Week 4 Flashcards
What are bacteriophages and where are they found?
- Viruses that use bacteria as their host.
- Found everywhere there are bacteria.
What structures make up a bacteriophage?
- head (capsid), collar, sheath, base plate, tail fibres and tail pins
- One type of nucleic acid as genome (usually dsDNA that is mainly linear)
Where do bacteriophages reproduce?
- Only inside host cells as have no independent metabolism.
What are the two types of bacteriophages?
- virulent phages
- temperate phages
What type of infection does virulent phages cause?
- Lytic infections (lyse their host cells)
- T4
What types of infection does a temperate phage cause?
- Lysogenic or lytic
What is lysogenic infection?
- When phage genome integrates into host genome (aka prophage)
- Phage genome replicates with host DNA (in all bacterial offspring)
- Phage can excise itself from host DNA and revert to lytic growth (when conditions are right)
What is transduction and when does it occur?
- Accidental transfer of bacterial DNA by bacteriophages.
- Can occur during excision or lytic cycle when bacterial DNA is lysed, damaged & accidentally packaged into phages’ head.

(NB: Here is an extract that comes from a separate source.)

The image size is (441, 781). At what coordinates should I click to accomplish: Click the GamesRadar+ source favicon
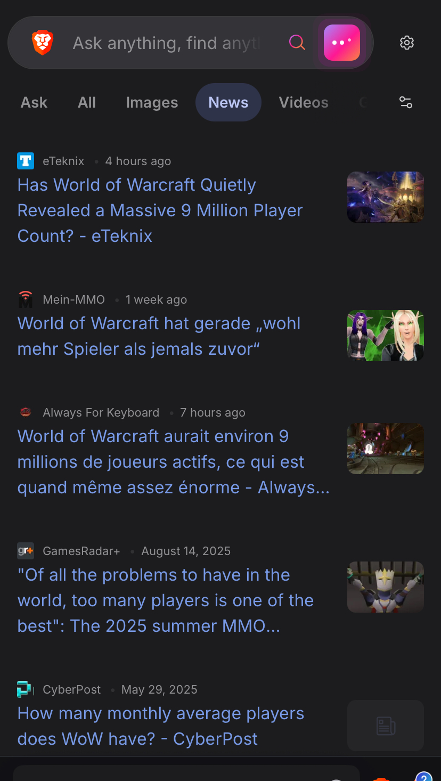[26, 551]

What are the two types of transduction?
- Generalised
- Specialised
What is generalised transduction and when does it occur?
- Any part of bacterial genome can be transferred
- Occurs during lytic cycle of virulent phage (during viral assembly)
What is specialised transduction and when does it occur?
- Only specific bacterial genome is transferred.
- Occurs when prophage is incorrectly excised.
- Carried out only by temperate phages that have established lysogeny.
What are transposons?
- Jumping genes which exist in all organisms.
Describe the structure of transposons.
- All contain inverted repeats (IR)
- During transposition, target site is duplicated at either end to produce direct repeats (DR).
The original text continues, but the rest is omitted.